*INSTRUCTIONS TO FOLLOW:*
Please begin with the line containing "Instruction: Click the 数据库运维工具 database icon" and reproduce each line exactly until the records below end, without any pictures.

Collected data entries
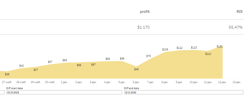This screenshot has height=99, width=245.
Task: Select the ROI column header
Action: pos(239,11)

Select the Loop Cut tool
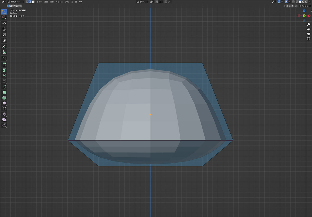pyautogui.click(x=4, y=81)
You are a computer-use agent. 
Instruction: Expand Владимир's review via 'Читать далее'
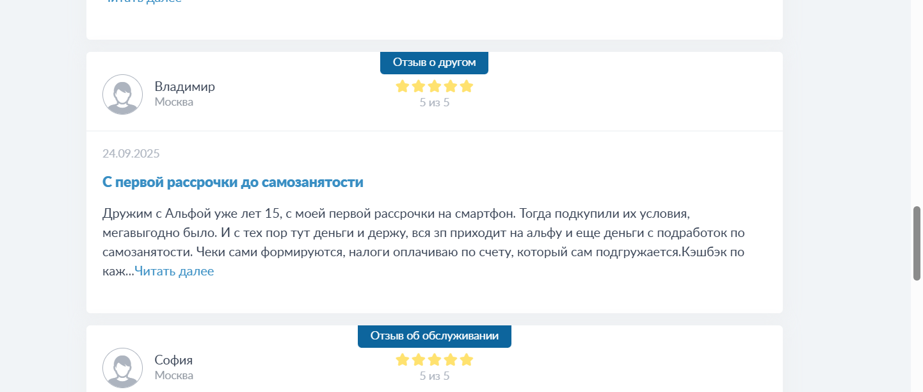click(174, 272)
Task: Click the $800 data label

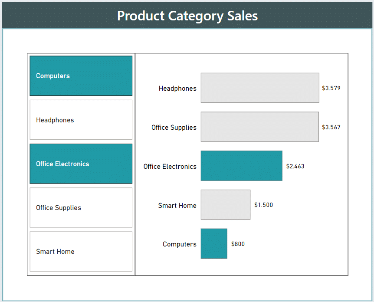Action: [238, 244]
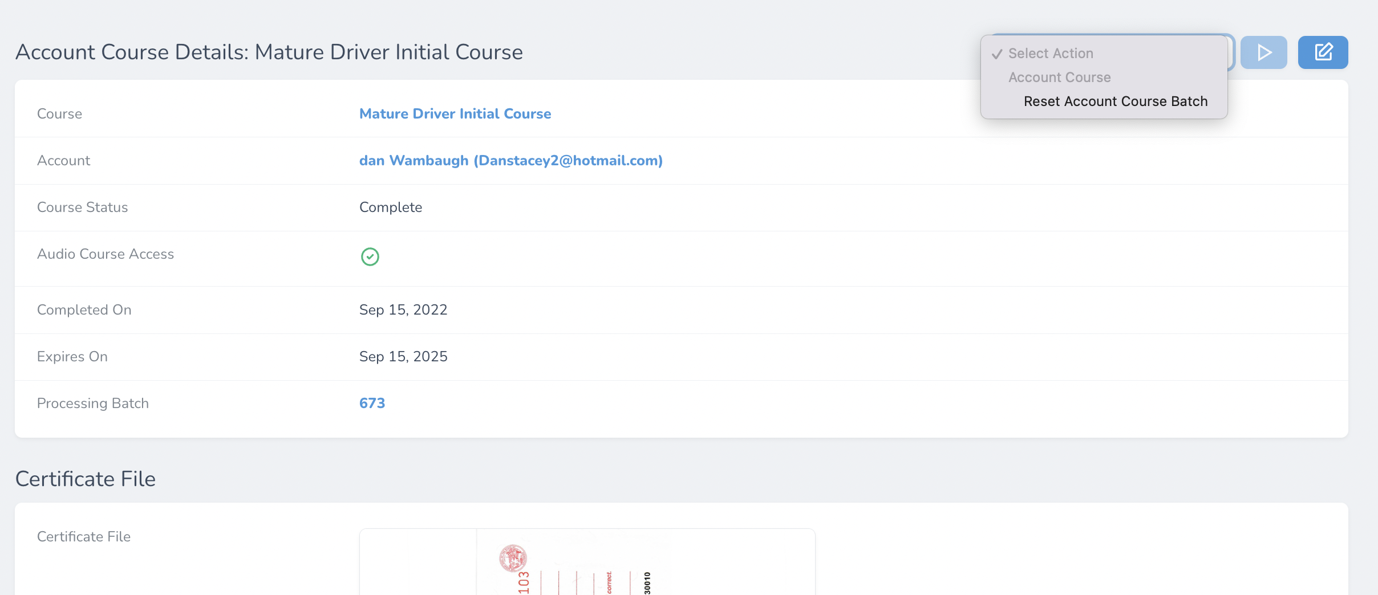This screenshot has height=595, width=1378.
Task: Click the play button to run action
Action: (x=1263, y=52)
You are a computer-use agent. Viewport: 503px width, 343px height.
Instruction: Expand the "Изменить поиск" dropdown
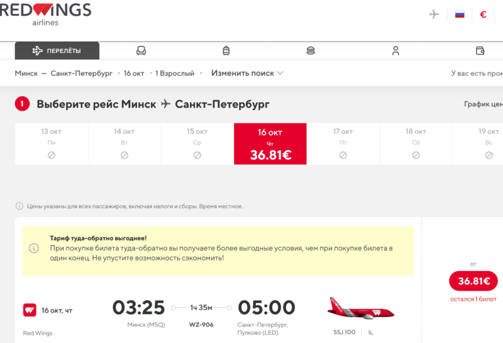pyautogui.click(x=247, y=73)
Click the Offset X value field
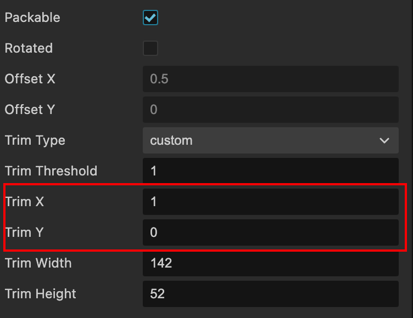The width and height of the screenshot is (413, 318). 270,79
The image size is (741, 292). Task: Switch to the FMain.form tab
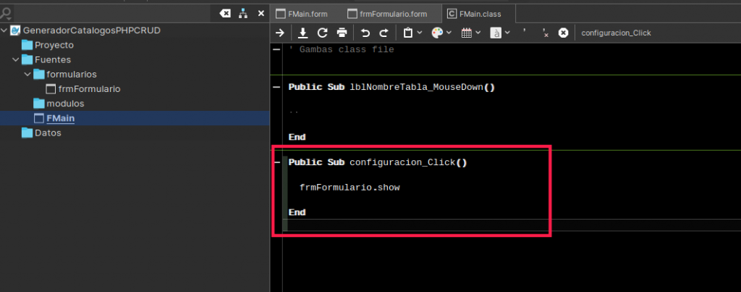[x=304, y=13]
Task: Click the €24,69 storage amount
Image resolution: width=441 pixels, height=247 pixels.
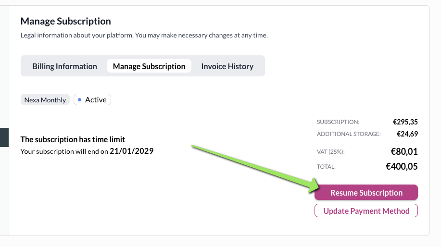Action: tap(407, 134)
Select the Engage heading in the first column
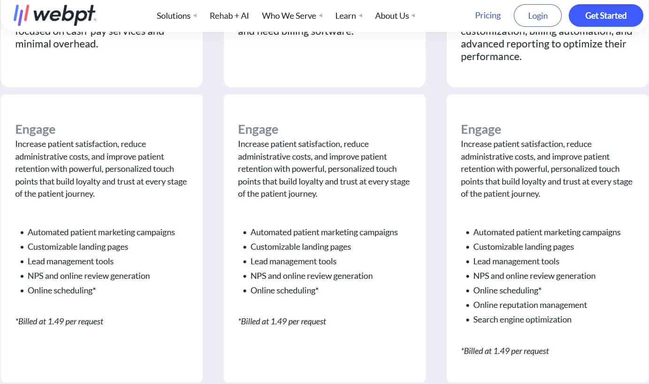 click(35, 129)
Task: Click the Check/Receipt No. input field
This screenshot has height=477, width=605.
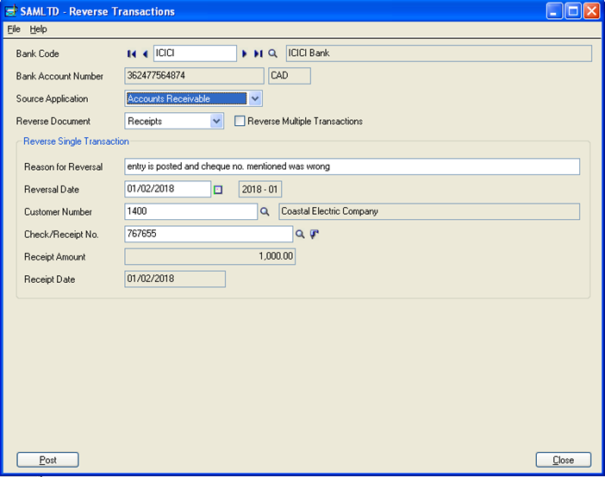Action: [209, 234]
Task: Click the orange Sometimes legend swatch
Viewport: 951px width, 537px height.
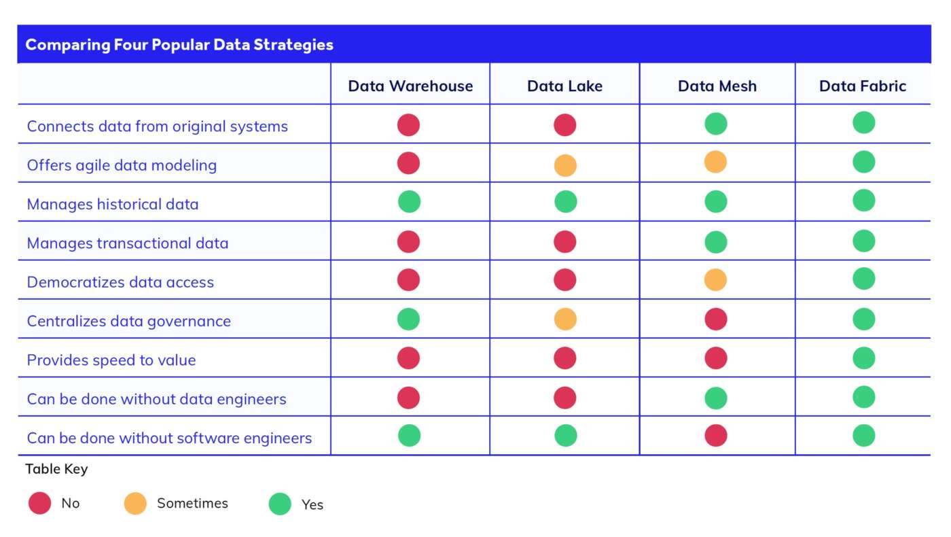Action: (135, 504)
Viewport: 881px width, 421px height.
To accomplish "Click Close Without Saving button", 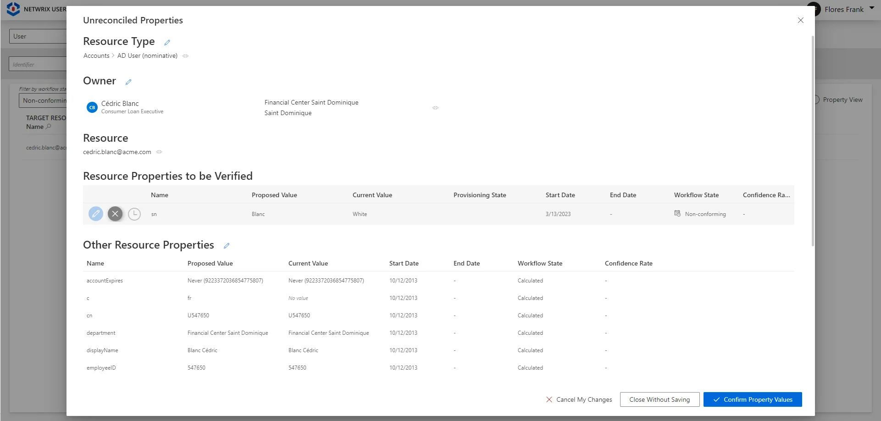I will coord(659,399).
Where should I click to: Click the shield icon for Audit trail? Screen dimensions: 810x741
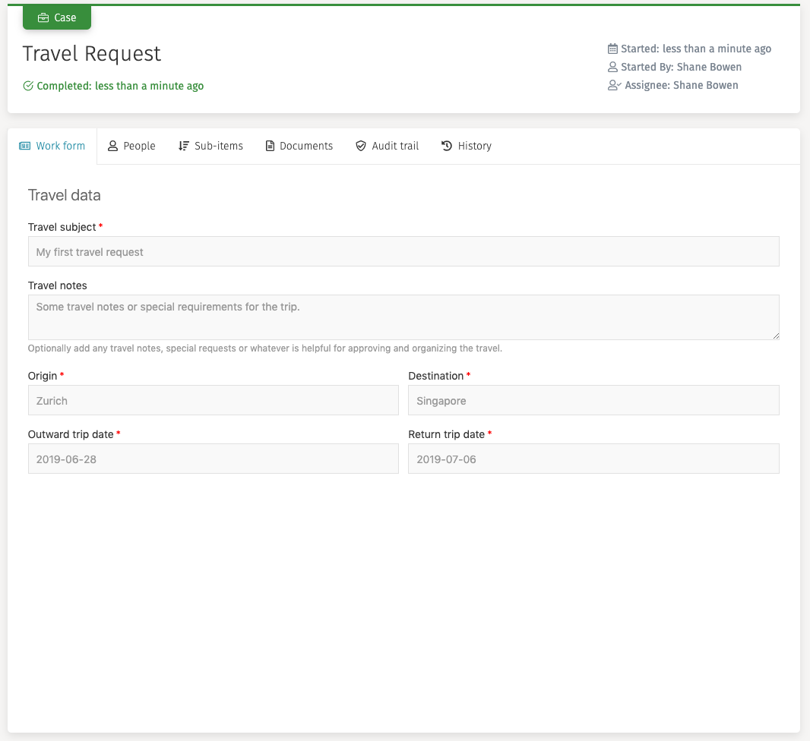click(361, 146)
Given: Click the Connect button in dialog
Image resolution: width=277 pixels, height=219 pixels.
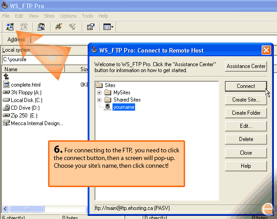Looking at the screenshot, I should tap(245, 86).
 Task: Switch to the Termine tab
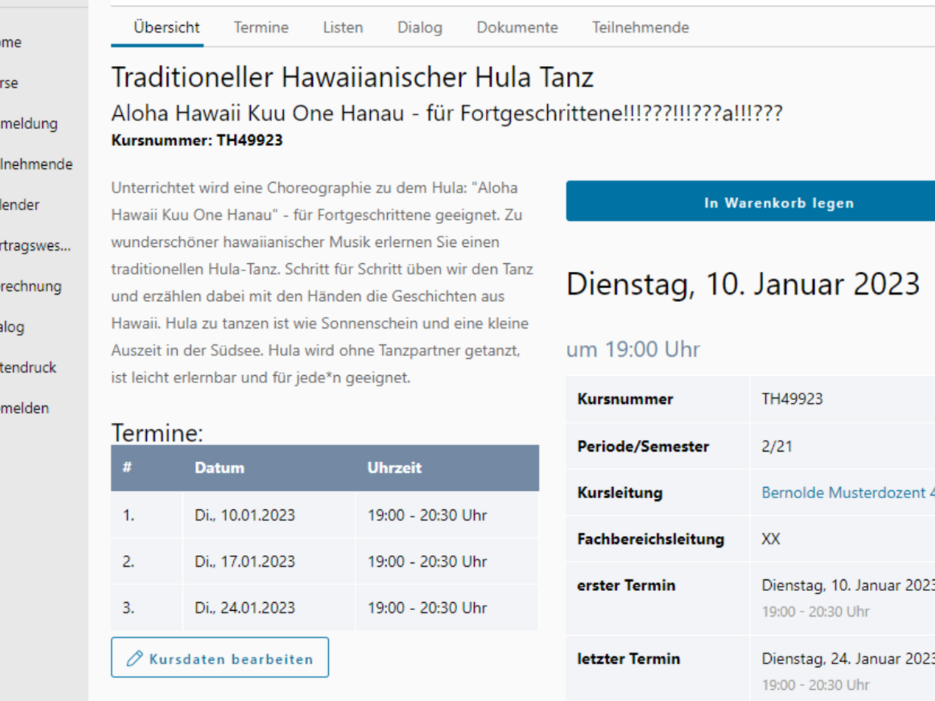point(261,28)
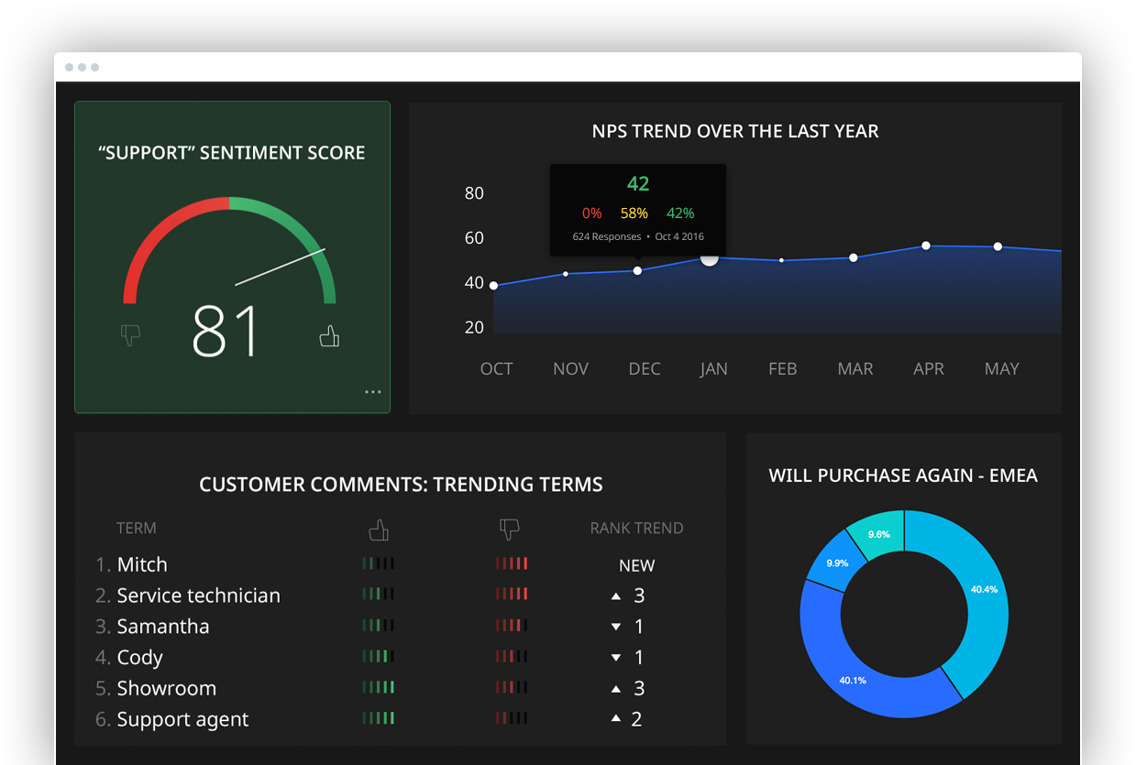
Task: Open the sentiment score options via the ellipsis
Action: [373, 391]
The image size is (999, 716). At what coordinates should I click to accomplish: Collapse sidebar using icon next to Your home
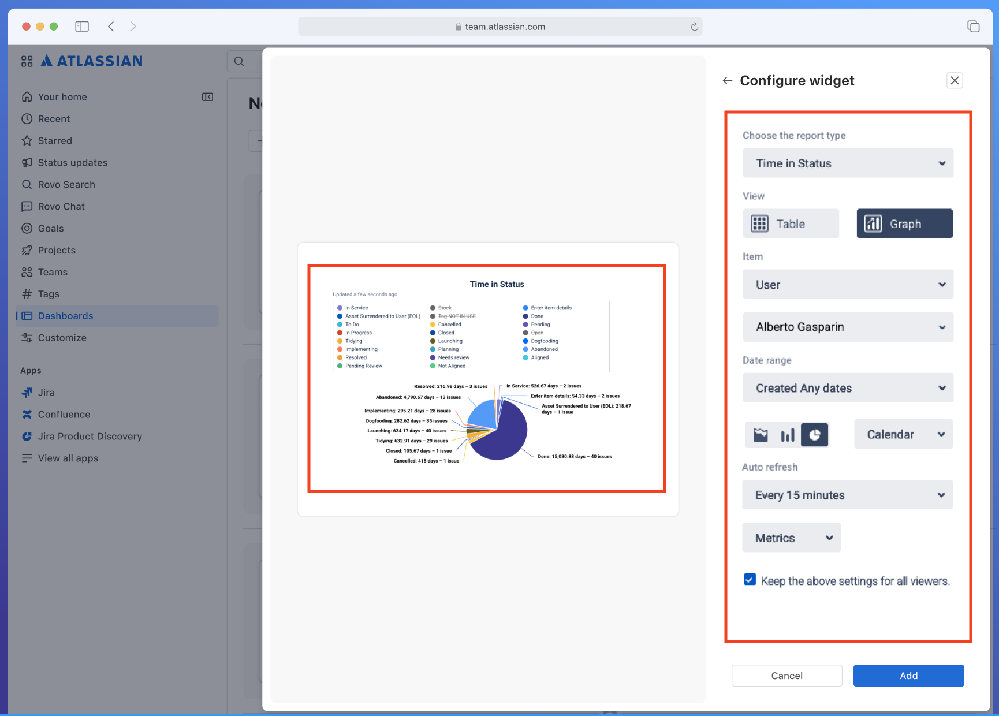click(207, 97)
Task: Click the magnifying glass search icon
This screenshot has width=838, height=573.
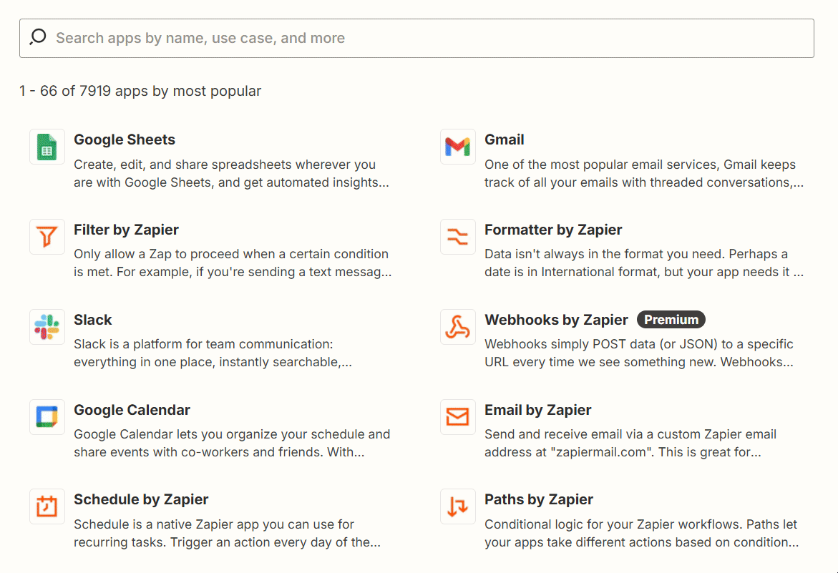Action: tap(38, 38)
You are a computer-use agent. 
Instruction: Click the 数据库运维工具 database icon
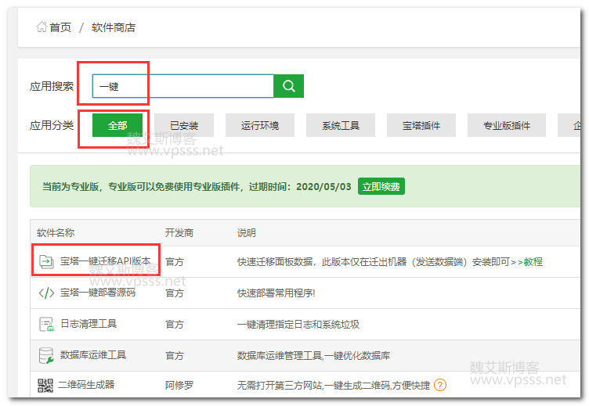45,355
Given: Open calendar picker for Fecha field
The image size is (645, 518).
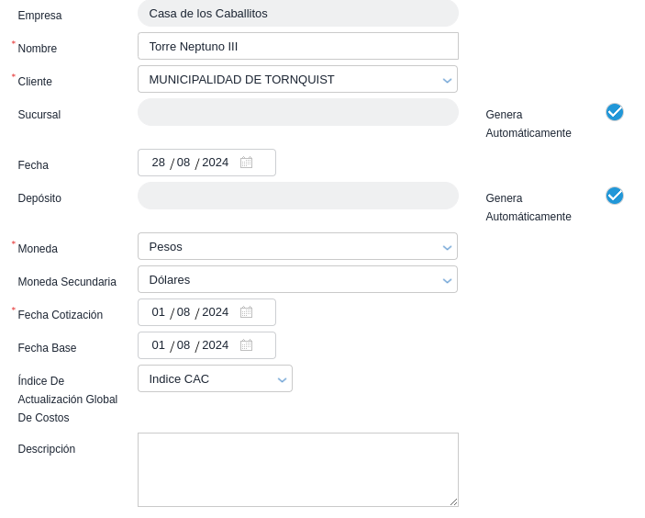Looking at the screenshot, I should (x=246, y=163).
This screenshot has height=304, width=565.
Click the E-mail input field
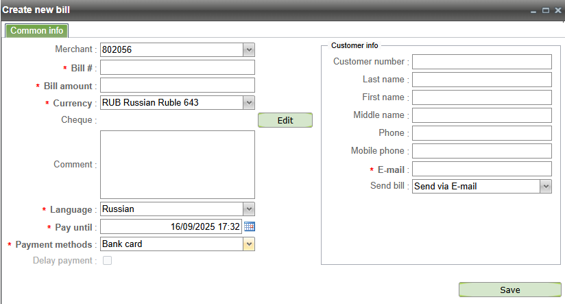pyautogui.click(x=481, y=169)
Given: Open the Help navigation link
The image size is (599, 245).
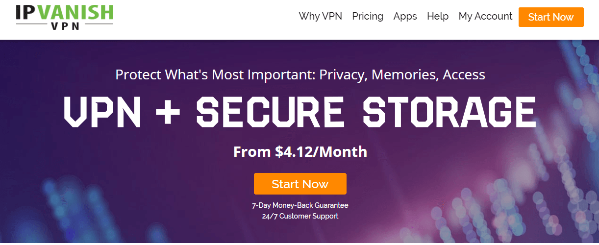Looking at the screenshot, I should pos(438,16).
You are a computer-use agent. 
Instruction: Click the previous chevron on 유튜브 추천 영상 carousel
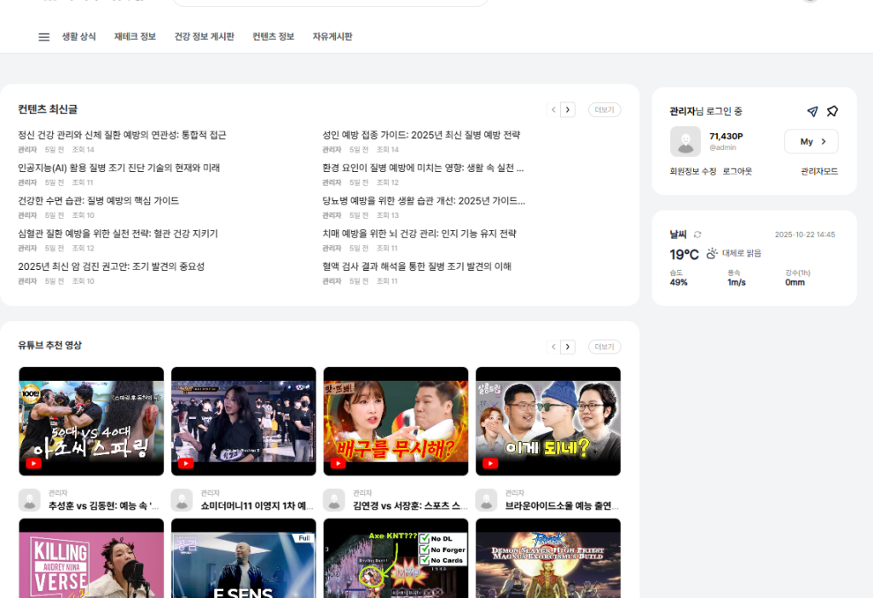point(552,347)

*TASK SOLUTION:*
Instruction: Click the 数据库运维工具 database icon
45,355
Given: Open calendar picker for Fecha field
The image size is (645, 518).
Looking at the screenshot, I should (x=246, y=163).
This screenshot has height=304, width=565.
Click the E-mail input field
pyautogui.click(x=481, y=169)
Given: Open the Help navigation link
The image size is (599, 245).
Looking at the screenshot, I should pos(438,16).
You are a computer-use agent. 
Instruction: Click the previous chevron on 유튜브 추천 영상 carousel
point(552,347)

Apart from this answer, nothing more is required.